ソリューションとしてのバザー
今日はのぞみ園で打ち合わせをし,こどもたちと遊んできた。いつも思うのだけれど,この園の職員の先生たちはこどもの思いを受け止めるということをごく自然にやっている。翻って自分を鑑みるに,子ども好きというだけで学生の頃から子どもたちや年下の少年たちの相手をしてきたけれど,必要以上に随分厳しい接し方をしていただろうと思う。ことに指導者をしていたころのスカウトの諸君には怒鳴ったことも多かったし,どちらかというと自分の価値観を伝えたいという思いが強かった。

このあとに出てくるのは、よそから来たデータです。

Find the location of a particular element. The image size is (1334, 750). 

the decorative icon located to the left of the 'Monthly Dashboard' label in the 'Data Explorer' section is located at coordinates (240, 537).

現役時代の団委員長だったK牧師が,君は教えることがうまいとほめてくれたことがあったけれど,教育・教術や人の心というものに興味を持って調べ,実地応用しはじめたのはおそらくあのことばがきっかけだったろう。まわりの人との関わりをすべて怖がって頑なだった私に対して,ほめられることでやる気が引き出されて変わっていくということを実例で教え示してくれた,懐かしい人である。
まもなく文化の日,そしてバザーがやってくる。教会・のぞみ園ではK姉や園児の父母,職員を中心に着々と準備が進んでいる。
日本はものがあふれる豊かな社会になってしまった。使わなくなったけれど捨てるには惜しいものをゆずりあうというバザーも,なかなか成立しにくくなっているといわれている。一方で,のぞみ園のバザーは卒園児やその父母と職員の再会の場であり,近所の人の楽しみであり,近隣のお店や施設の売り込みの場所であり,現園児やその父母の力の見せ所としてその魅力はいまも輝いている。経済学や会社の世界では,ものが豊かな時代にあって売るのは製品ではなく,ソリューション(ひとびとに役立つもの/考え方/仕組み)だと言われて久しい。のぞみ園のバザーも,単に不要品を交換する場というのではなく,出会いの場,表現の場,自己実現の場として存分に活用できているだろうか。